▶ [INSTRUCTIONS FOR THE TASK]: Using the records that appear below, write out exactly the lines from the one with "Code of Ethics (870, 2375)" through the one with "Hudson Booksellers (275, 668)", keeping both end lines.

:: MATERIAL PROVIDED

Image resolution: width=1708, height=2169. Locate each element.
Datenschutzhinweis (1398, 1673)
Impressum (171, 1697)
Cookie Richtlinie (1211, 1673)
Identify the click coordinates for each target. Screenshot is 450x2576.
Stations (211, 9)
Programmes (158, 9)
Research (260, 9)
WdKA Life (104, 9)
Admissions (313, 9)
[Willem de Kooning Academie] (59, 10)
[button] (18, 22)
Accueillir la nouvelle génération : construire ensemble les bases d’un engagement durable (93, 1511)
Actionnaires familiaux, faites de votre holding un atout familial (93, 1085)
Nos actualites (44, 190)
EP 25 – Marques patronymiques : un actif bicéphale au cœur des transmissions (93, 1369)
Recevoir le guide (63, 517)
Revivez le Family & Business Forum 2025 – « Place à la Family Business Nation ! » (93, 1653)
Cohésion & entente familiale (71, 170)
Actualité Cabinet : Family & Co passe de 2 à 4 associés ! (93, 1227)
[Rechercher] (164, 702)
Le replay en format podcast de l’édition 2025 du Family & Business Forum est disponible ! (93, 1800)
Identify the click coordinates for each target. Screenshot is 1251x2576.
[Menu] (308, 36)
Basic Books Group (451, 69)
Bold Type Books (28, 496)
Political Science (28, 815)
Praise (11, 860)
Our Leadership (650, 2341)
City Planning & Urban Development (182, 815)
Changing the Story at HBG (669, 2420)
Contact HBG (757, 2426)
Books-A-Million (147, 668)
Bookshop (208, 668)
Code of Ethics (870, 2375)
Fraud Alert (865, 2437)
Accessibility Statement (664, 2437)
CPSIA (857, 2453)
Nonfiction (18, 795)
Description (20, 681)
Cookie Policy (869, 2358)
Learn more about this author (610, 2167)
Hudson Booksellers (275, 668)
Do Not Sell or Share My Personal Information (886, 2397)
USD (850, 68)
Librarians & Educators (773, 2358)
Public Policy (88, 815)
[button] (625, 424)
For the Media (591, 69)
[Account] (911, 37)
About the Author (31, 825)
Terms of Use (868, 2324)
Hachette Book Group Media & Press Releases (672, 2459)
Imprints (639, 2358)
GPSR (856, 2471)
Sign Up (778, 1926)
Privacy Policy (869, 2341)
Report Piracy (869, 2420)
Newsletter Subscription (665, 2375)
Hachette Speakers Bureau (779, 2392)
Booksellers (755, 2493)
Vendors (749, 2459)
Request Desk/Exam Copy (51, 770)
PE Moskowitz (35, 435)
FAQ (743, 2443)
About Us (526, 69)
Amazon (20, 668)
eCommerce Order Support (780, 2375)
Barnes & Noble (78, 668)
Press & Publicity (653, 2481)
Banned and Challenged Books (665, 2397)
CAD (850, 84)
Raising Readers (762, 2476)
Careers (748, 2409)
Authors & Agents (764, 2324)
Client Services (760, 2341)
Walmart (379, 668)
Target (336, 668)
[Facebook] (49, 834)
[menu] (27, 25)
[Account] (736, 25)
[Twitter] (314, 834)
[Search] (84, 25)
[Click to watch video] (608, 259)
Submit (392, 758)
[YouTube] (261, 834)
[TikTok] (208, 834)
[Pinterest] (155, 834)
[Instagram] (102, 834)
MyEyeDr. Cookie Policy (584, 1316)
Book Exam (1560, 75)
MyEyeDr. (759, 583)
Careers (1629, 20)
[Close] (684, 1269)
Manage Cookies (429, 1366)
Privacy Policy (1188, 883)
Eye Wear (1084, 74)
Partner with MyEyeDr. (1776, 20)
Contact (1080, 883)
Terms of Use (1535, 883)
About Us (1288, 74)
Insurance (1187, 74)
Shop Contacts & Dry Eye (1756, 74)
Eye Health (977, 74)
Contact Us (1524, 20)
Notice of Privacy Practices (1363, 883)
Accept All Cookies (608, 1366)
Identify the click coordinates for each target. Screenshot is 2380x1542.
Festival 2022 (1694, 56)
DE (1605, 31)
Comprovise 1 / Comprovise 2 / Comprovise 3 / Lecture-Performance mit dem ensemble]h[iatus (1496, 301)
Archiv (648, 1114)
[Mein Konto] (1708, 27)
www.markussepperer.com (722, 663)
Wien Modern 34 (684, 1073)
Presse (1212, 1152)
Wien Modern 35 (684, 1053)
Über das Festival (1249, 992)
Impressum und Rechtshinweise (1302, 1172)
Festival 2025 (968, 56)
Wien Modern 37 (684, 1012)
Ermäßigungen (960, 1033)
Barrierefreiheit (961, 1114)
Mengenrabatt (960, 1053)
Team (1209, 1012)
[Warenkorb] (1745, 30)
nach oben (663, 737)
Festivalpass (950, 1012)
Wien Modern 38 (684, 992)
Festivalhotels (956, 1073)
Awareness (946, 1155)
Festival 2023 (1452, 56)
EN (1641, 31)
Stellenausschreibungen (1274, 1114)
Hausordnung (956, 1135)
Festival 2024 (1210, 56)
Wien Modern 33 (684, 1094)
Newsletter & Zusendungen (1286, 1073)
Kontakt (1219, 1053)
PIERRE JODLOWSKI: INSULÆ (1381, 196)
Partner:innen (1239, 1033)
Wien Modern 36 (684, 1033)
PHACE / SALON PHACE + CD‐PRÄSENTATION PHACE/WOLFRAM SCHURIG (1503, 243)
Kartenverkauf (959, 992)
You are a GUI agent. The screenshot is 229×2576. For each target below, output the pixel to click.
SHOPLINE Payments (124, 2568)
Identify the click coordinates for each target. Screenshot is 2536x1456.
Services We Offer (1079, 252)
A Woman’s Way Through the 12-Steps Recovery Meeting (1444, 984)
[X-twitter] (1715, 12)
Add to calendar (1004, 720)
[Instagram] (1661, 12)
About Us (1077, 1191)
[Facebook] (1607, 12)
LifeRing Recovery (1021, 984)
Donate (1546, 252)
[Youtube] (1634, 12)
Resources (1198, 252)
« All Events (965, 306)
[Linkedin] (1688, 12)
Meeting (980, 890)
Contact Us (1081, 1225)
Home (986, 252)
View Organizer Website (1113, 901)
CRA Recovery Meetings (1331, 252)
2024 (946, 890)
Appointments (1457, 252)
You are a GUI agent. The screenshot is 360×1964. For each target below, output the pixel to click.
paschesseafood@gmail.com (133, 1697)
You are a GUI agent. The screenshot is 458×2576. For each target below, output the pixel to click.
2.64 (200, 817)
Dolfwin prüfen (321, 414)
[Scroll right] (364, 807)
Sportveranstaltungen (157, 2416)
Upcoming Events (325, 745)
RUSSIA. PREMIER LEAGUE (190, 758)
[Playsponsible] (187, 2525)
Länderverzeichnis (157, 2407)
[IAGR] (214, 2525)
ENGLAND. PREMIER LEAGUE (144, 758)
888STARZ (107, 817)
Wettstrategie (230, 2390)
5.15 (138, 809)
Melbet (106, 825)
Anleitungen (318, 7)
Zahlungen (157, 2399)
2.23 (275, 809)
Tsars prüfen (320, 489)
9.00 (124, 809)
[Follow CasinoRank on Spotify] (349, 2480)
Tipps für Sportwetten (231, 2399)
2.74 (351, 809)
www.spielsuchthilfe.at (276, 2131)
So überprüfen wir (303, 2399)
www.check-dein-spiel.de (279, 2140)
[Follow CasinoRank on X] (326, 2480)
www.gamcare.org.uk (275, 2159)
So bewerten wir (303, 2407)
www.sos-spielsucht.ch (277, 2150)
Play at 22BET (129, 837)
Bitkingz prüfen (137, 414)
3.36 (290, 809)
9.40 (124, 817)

::::

▶ [SOLUTION FOR THIS TASK]:
Code of Ethics (870, 2375)
Fraud Alert (865, 2437)
Accessibility Statement (664, 2437)
CPSIA (857, 2453)
Nonfiction (18, 795)
Description (20, 681)
Cookie Policy (869, 2358)
Learn more about this author (610, 2167)
Hudson Booksellers (275, 668)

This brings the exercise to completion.